Why Business Lessons Count as Homeschooling (And I’ll Fight You On It)

By JJ - The Otternative Educator

Entrepreneur | Homeschool Mum | Spreadsheet Queen | Probably Teaching Economics Right Now Using a Snack Budget
Running a business, teaching a kid, and daring someone to question my curriculum.





Let’s start with the main argument:

“But is that real school?”

To which I say:

“Is your kid learning real skills that will stop them from becoming a broke adult with no idea how compound interest works? Yes? Then sit down, Carol.”

Running a business isn’t separate from homeschooling —

In this house, it is the curriculum.

Invoicing = maths.
Marketing = writing.
Budgeting = life skills.
Spreadsheets = tech literacy.
Customer service = communication studies with bonus emotional resilience module.

If you’re building a business and raising a kid at the same time?
Let’s talk about how that absolutely counts as education — and why you should stop feeling guilty for not doing it the “traditional” way.


🧾 1. Invoicing: Real-World Maths with Consequences (The Good Kind)

Your kid doesn’t need to do 40 equations on a worksheet when they can:

  • Watch you create invoices

  • Calculate job totals with GST

  • Use a calculator to double-check numbers

  • Help you track payments

My daughter once learned decimals purely because she wanted to know how much money we were waiting on. Motivation? Nailed it.


📈 2. Marketing: Copywriting, Design, and Persuasion (a.k.a. English But Fun)

Forget essays about “What I Did on the Holidays.”
Try:

  • Writing product descriptions

  • Designing Canva flyers

  • Coming up with taglines for social media

  • Editing your emails so they’re less “yell into the void” and more “actual sales funnel”

Now ask: Did they write? Think critically? Use persuasive language?
English lesson: complete.

And bonus — it’s practical, portfolio-worthy stuff. Not just “write an acrostic poem about autumn.”


💻 3. Spreadsheets and Business Software = Tech Class (With Actual Usefulness)

Teaching your kid how to:

  • Use Google Sheets

  • Track expenses

  • Create basic formulas

  • Build dashboards

...is a million times more valuable than them clicking through a generic “digital tech” module they’ll forget tomorrow.

Also? They’ll gain confidence navigating software.
Which is the real skill employers (and life) want anyway.

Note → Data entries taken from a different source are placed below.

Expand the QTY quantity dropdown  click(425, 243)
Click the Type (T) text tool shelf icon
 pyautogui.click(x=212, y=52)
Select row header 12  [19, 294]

💰 4. Budgeting = Life Maths and Adulting 101

Let them help:

  • Price items or services

  • Track business expenses

  • Plan savings goals

  • Split income into categories (hello, envelope system!)

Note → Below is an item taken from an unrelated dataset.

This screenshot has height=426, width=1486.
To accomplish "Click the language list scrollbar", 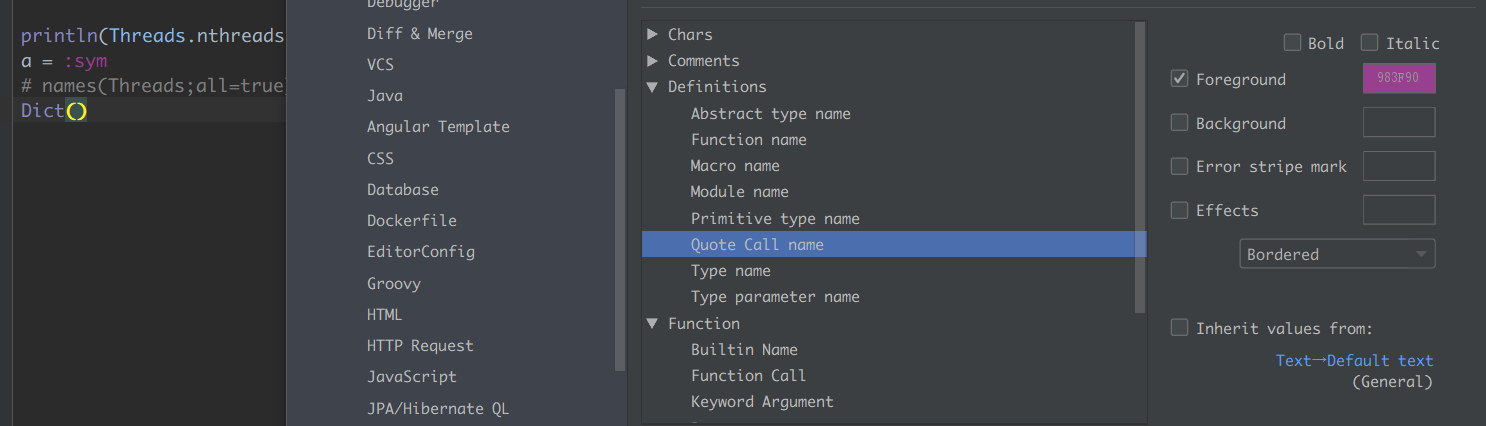I will (620, 230).
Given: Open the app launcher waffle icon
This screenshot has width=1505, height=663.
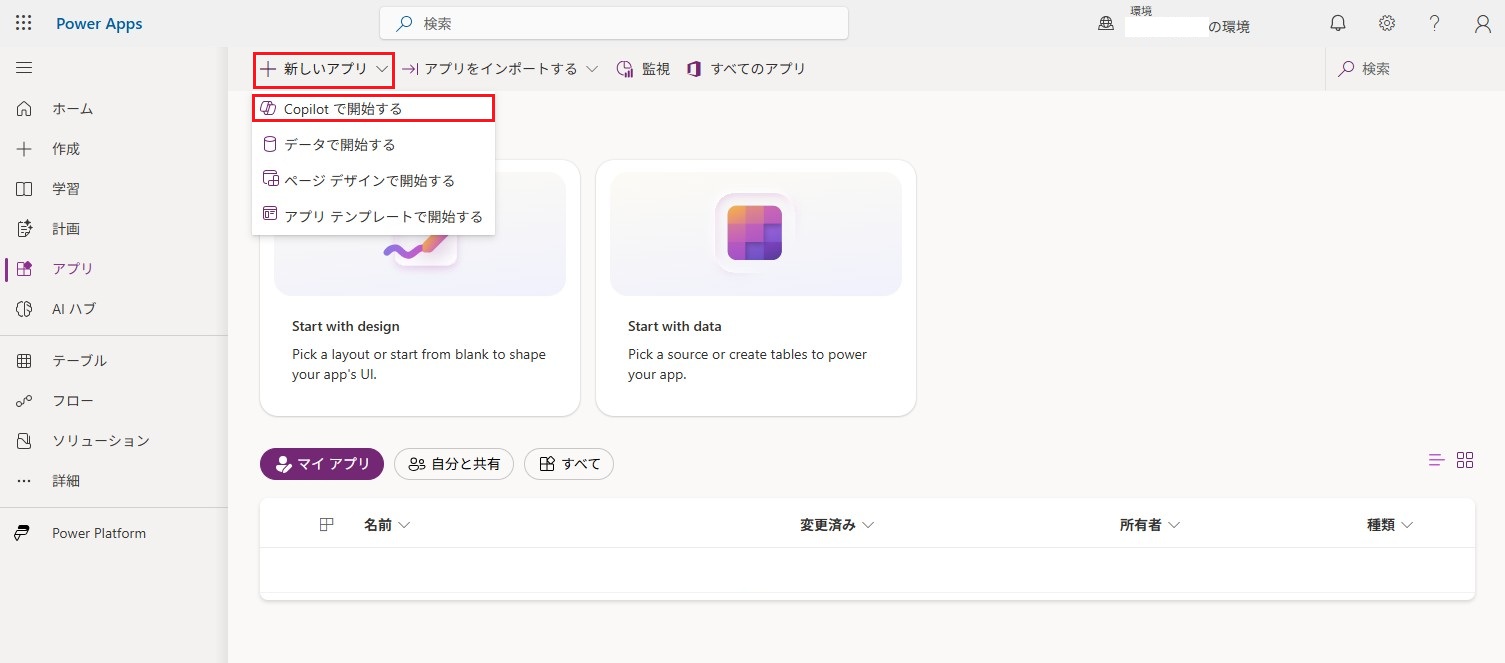Looking at the screenshot, I should [24, 23].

  • Budget for family purchases or projects

It’s maths with meaning.
And if you teach them how to read a P&L statement before they hit high school?
You deserve a gold star and a nap.


🧃 5. Client Management = Emotional Intelligence + Boundaries

Emailing clients, setting boundaries, dealing with miscommunication?

That’s a masterclass in adult communication and people skills.

It teaches:

  • Tone and professionalism

  • Conflict resolution

  • Scheduling and follow-up

  • How to say, “Sorry, I don’t work weekends,” without crying

Honestly, this should be part of every school curriculum. But until then, we’re teaching it right here. In the lounge room. In pyjamas.


🧠 The Hidden Curriculum of Entrepreneur Homeschooling

In between admin, projects, and late-night Canva design sessions, you’re teaching:

  • Critical thinking

  • Problem-solving

  • Adaptability

  • Resourcefulness

  • Creativity

  • Self-motivation

AND you’re modelling entrepreneurship. That’s not a side effect.
That’s the point.

You’re showing your kid that building a life around your values — even if it’s messy — is possible.


🎯 Final Word from the CEO of “Yes, It Counts”

If anyone tries to tell you that teaching your child through your business is “less than” a real curriculum, send them my way. I’ll be waiting with a whiteboard and a business bank statement.

This life may not look like a classroom.
It may involve skipped lessons, dual screens, and a suspicious amount of snack-based negotiation.

But it’s teaching your child:

  • How to think

  • How to create

  • How to earn

  • And how to be adaptable in a world that rewards flexibility over conformity

And that?
That’s education that sticks.

So wear your chaos crown proudly.
You’re not winging it.
You’re building a legacy — and invoicing for it.